Die nach Grau (2001) in allen Kunstgattungen erkennbare Tendenz der steten Annäherung an realweltliche Wahrnehmungsmodalitäten führte auch im Computerspiel zur Etablierung des Fluchtpunkts. Hier muss nun zwischen Perspektive und Raumdarstellung unterschieden werden. Denn Spiele mit Fluchtpunkten lassen sich in zwei Kategorien separieren: Third-Person- und First-Person-Spiele. Beide Kategorien operieren mit derselben Darstellungsweise, unterscheiden sich aber in der Perspektive.
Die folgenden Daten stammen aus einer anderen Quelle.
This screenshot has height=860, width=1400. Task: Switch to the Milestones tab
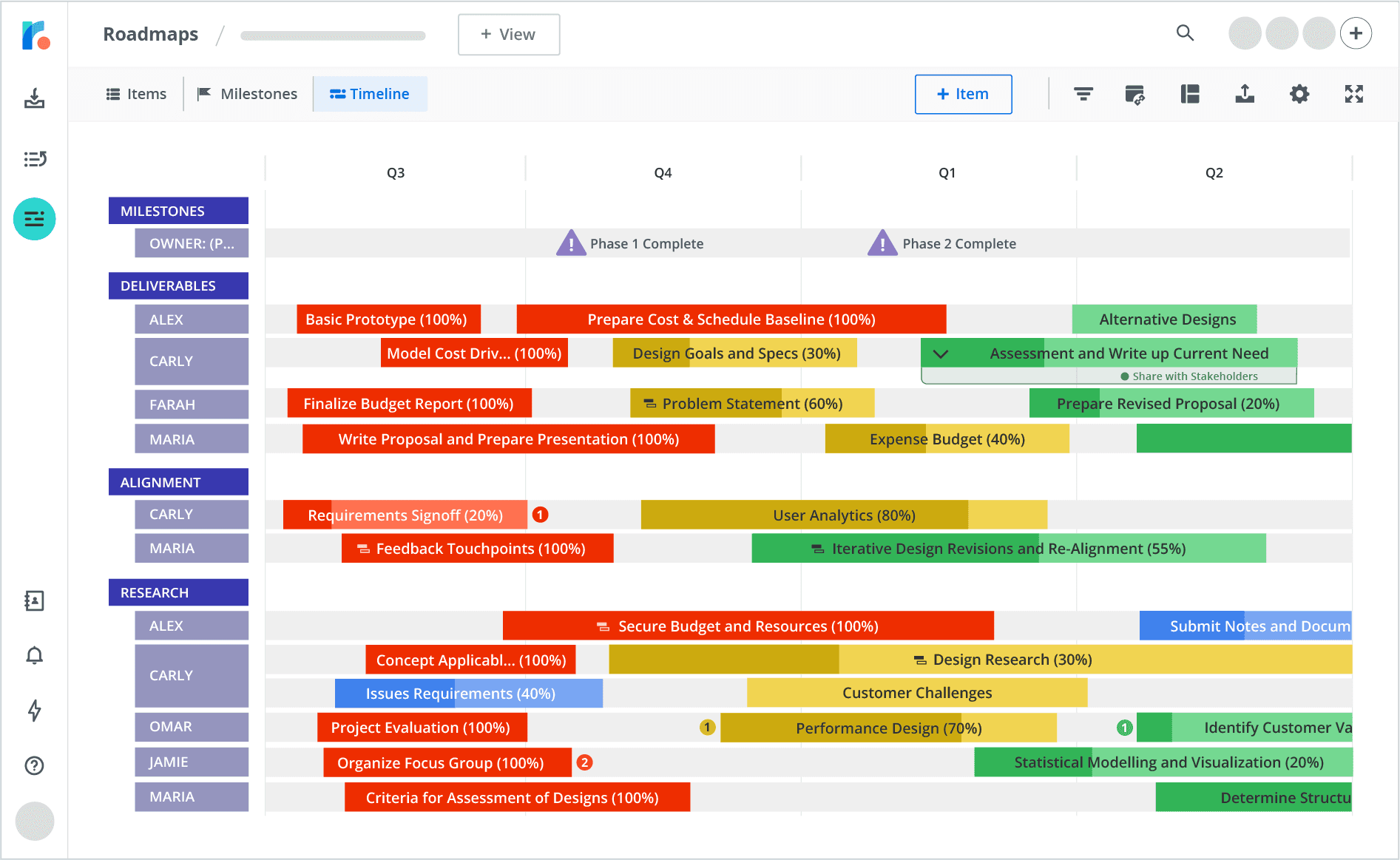tap(248, 94)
Diese Differenzierung mag irritieren, da Perspektive und Raumdarstellung in der Regel gemeinsam gedacht und synonym verwendet wird. Doch gerade die Gegenüberstellung von Third-Person-Spielen und First-Person-Spielen macht diesen Unterschied deutlich. Betrachten wir daher kurz die folgenden Abbildungen:

Fluchtpunkt-Konstruktionen in Assassin‘s Creed Syndicate (links) und in Mirror‘s Edge (rechts).

Sowohl in Assassin‘s Creed Syndicate (2015) als auch in Mirror‘s Edge (2008) steuern die Spieler/innen eine Figur durch eine zentralperspektivisch konstruierte Welt. Sie erfahren Selbstwirksamkeit durch die Eingaben in die Kontrollgeräte. Die Eingaben haben in beiden Spielformen Auswirkungen, die in einer Eingabe-Ausgabe-Schleife zu neuen Eingaben auffordern. Doch trotz Verwendung der Zentralperspektive ist das Third-Person-Spiel in seiner Konstruktion von Nähe mit den oben erwähnten Spielen, die Parallelprojektionen anwenden, identisch. Denn die Spieler/innen schauen von außen auf eine kontrollierte Figur: Die Figur ist ungleich den Spieler/innen.
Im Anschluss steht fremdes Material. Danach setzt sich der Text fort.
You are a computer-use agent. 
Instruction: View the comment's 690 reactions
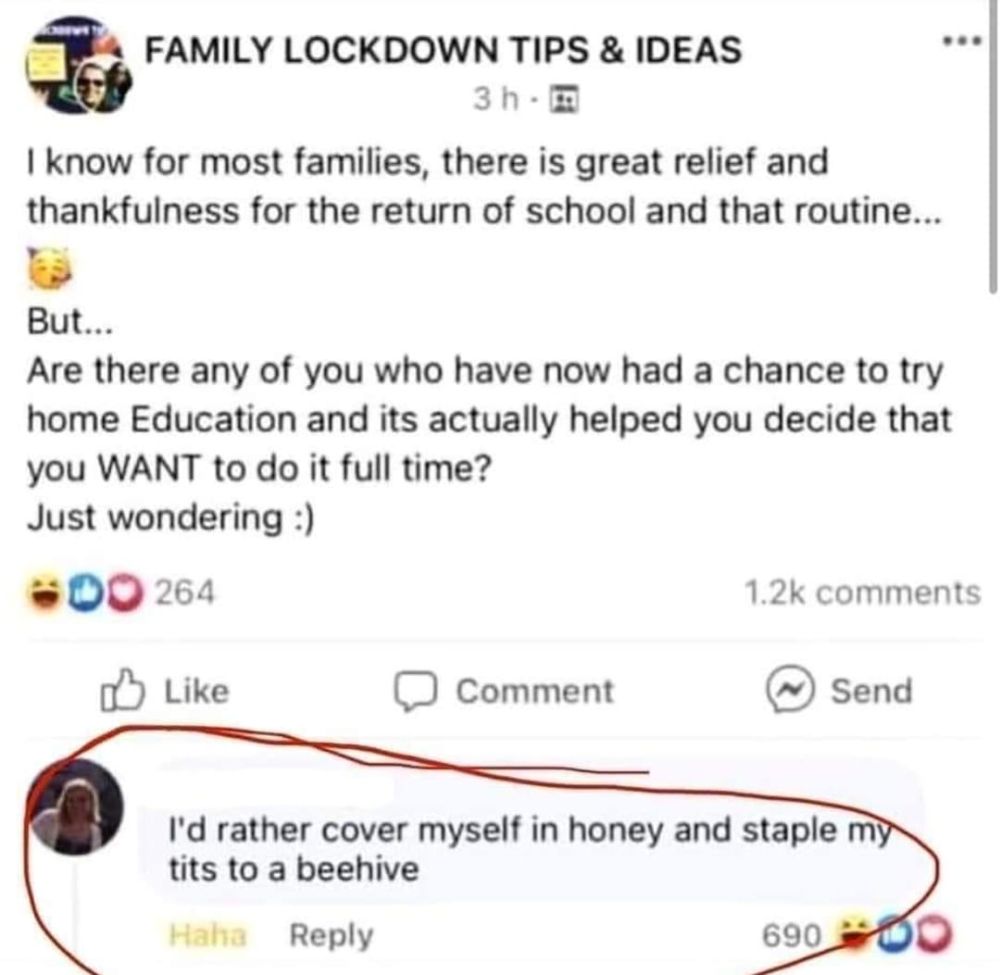click(792, 936)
Die realweltlichen Wahrnehmungsmodalitäten gestatten lediglich beim Blick in reflektierende Oberflächen wie Spiegeln den Blick auf den eigenen Körper im Hier und Jetzt. Der gespiegelte Körper ist jedoch ungleich dem eigenen Körper – ebenso wie die gespiegelte Welt ungleich der ungespiegelten Welt ist. Wirkliche Nähe zur dargestellten Welt lässt sich folglich nur über die Verankerung der Perspektive an ein sehendes Ich in dieser Welt erzeugen. An diese Verankerung bindet sich wiederum das Wechselspiel der Körperlichkeit der Spieler/innen vor dem Bildschirm und dem Spiel im Bildschirm – oder philosophischer ausgedrückt: Blickt das Spiel auf die Spieler/innen zurück? Ist sich das Spiel einer vor dem Bildschirm anwesenden Person bewusst? Werden die Spieler/innen in die Spielwelt integriert?
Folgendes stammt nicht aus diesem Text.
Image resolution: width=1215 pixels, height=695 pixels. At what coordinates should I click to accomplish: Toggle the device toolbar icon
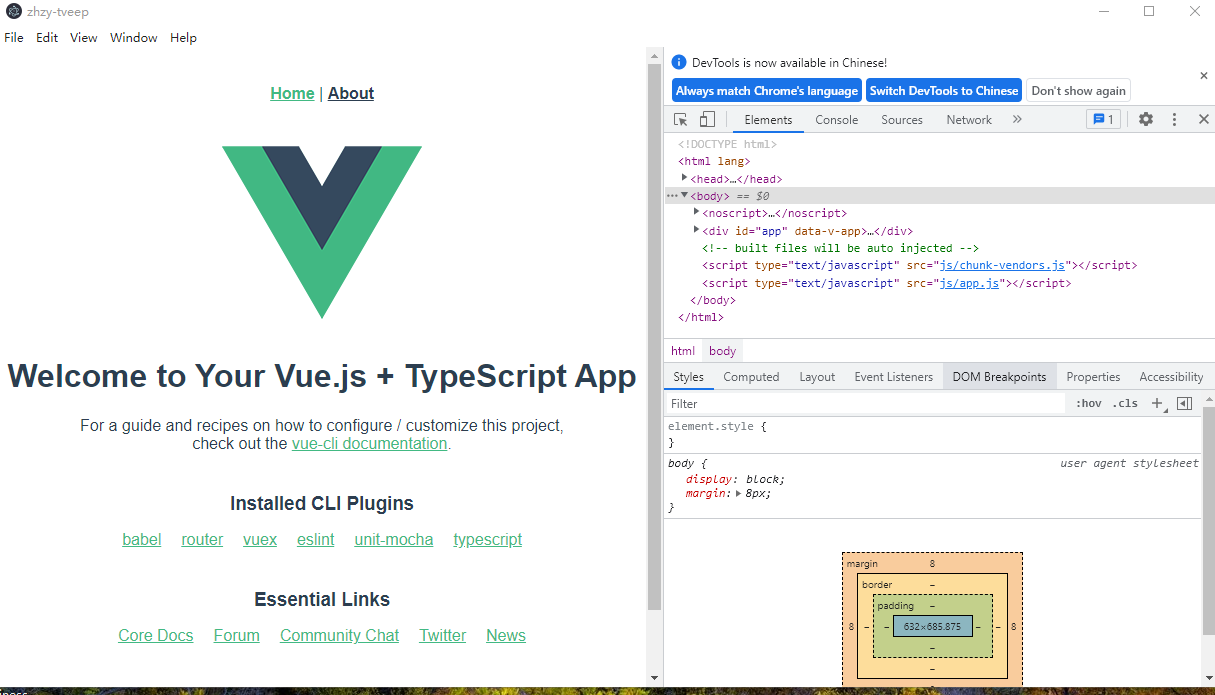click(707, 119)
Mittendrin statt nur davor

Während Spiele mit einer Außenansicht der Spielfigur durch Eingabeaufforderungen zwar Spieler/innen durchaus stark motorisch und kognitiv involvieren können, bleibt die Spielwelt in sich geschlossen. Die vom Computer gesteuerten Elemente reagieren auf die Anwesenheit der Spielfigur, nicht aber auf die Anwesenheit der Spieler/innen selbst. Diese Spiele zentrieren sich um die Spielfigur, die erklärtermaßen nicht die Spieler/innen sind, und schließen damit die Person vor dem Bildschirm aus. Der Ausschluss der Spieler/innen erscheint paradox, werden sie dochüber das Interface – Joystick, Maus, Tastatur und dergleichen – dazu aufgefordert, am Spiel teilzunehmen.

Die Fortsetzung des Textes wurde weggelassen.